The results of operations for the three and nine month periods ended December
31, 1997 are not necessarily indicative of the results to be expected for the
full year.
Certain reclassifications have been made to prior financial statements to
conform to current classifications.
Note 2. CURRENT ACCOUNTING DEVELOPMENTS
The Financial Accounting Standards Board has issued SFAS No. 128 "Earnings Per
Share". SFAS No. 128 establishes standards for computing and presenting earnings
per share (EPS) and applies to entities with publicly held common stock or
potential common stock. This Statement simplifies the standards for computing
earnings per share previously found in APB Opinion No. 15, Earnings Per Share,
and makes them comparable to international EPS standards.
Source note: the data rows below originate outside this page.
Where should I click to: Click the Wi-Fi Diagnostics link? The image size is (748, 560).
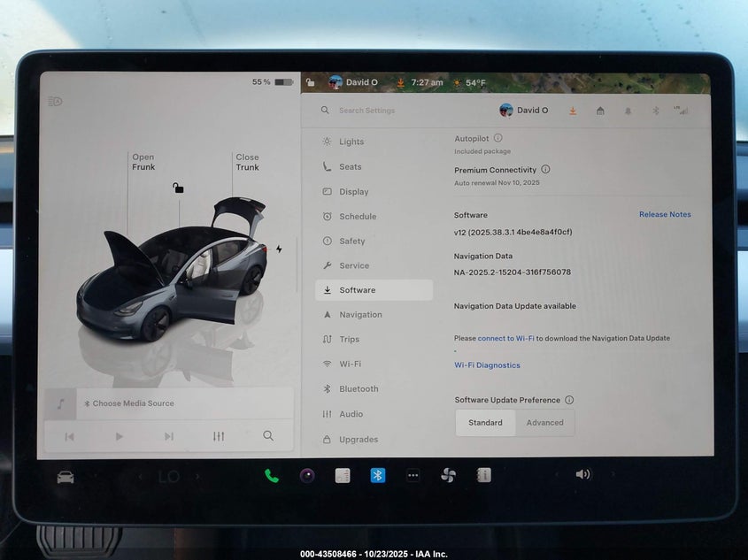tap(487, 365)
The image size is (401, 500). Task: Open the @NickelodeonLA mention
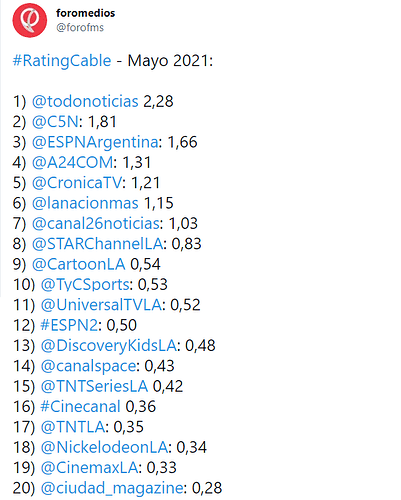point(104,447)
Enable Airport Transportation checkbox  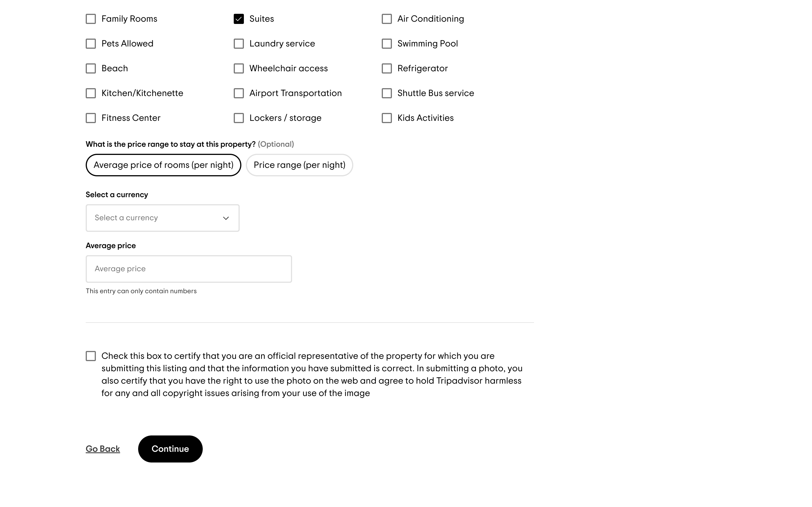pyautogui.click(x=239, y=93)
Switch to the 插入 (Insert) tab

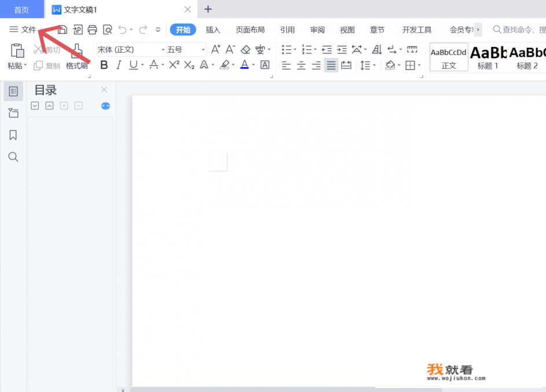tap(213, 30)
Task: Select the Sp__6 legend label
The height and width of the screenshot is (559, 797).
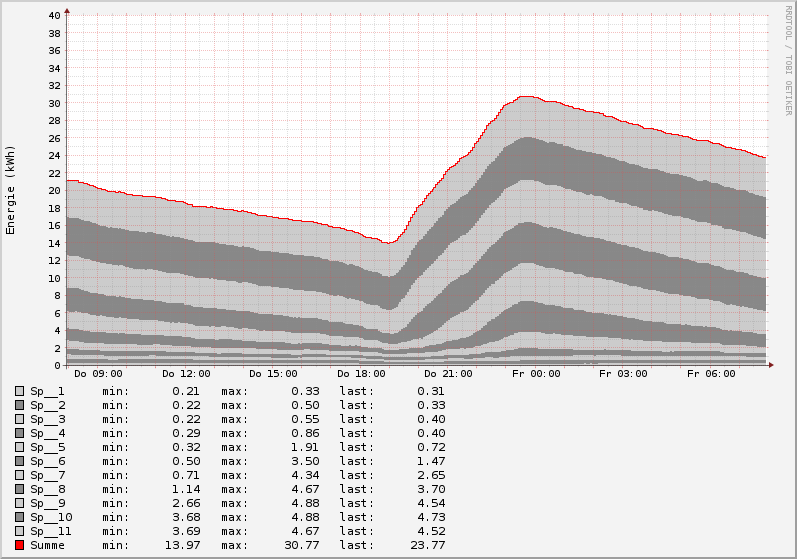Action: [x=47, y=461]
It replaces the
presentation of primary EPS with a presentation of basic EPS. It also requires
dual presentation of basic and diluted EPS on the face of the income statement
from all entities with complex capital structures and requires a reconciliation
of the numerator and denominator of the basic computation. The effective date of
this Statement is for financial statements issued for periods ending after
December 15, 1997. The adoption of this Statement is not expected to have a
material effect on earnings per share.
3. STOCK SPLIT
On October 21, 1997, the Corporation announced a three-for-two stock split in
the form of a stock dividend payable on November 14, 1997 to shareholders of
record as of the close of business on October 31, 1997. This stock split has
been reflected in the financial statements on a retroactive basis.
5
<PAGE>
FIRST CITIZENS CORPORATION AND SUBSIDIARIES
ITEM 2. MANAGEMENT'S DISCUSSION AND ANALYSIS OF FINANCIAL
CONDITION AND RESULTS OF OPERATIONS
The following is management's discussion and analysis of certain significant
factors which have affected the Company's financial position and operating
results during the periods included in the accompanying condensed consolidated
financial statements.
FINANCIAL CONDITION
Total assets increased $25.9 million to $352.2 million during the nine month
period ending December 31, 1997. This increase is primarily attributable to an
increase in loans receivable of $18.9 million, the result of growth in
commercial and real estate construction loans. To fund the growth in assets,
deposits increased $34.1 million during the nine months ended December 31, 1997.
This growth in deposits resulted in increases in interest bearing deposits and
federal funds sold of $7.3 million and $7.4 million, respectively, and enabled
the Company to reduce its Federal Home Loan Bank advances by $11.1 million.
LIQUIDITY
Liquidity management involves the matching of the cash flow requirements of
customer withdrawals of funds and the funding of loan originations, and the
ability of the Company's banks to meet those requirements. Management monitors
and maintains appropriate levels of liquidity so that maturities of assets and
deposit growth are such that adequate funds are provided to meet estimated
customer withdrawals and loan requests.
At December 31, 1997, the Banks had cash and due from banks of $11.2 million,
interest bearing deposits in other banks of $9.0 million, and Federal funds sold
of $15.2 million. Additionally, the Banks have $29.9 million in securities
available for sale which could be sold to meet any liquidity needs. The Banks
are also members of the Federal Home Loan Bank of Atlanta and are able to obtain
advances if needed. At December 31, 1997, the Banks had, in addition to amounts
already borrowed, a combined credit availability of $48.3 million.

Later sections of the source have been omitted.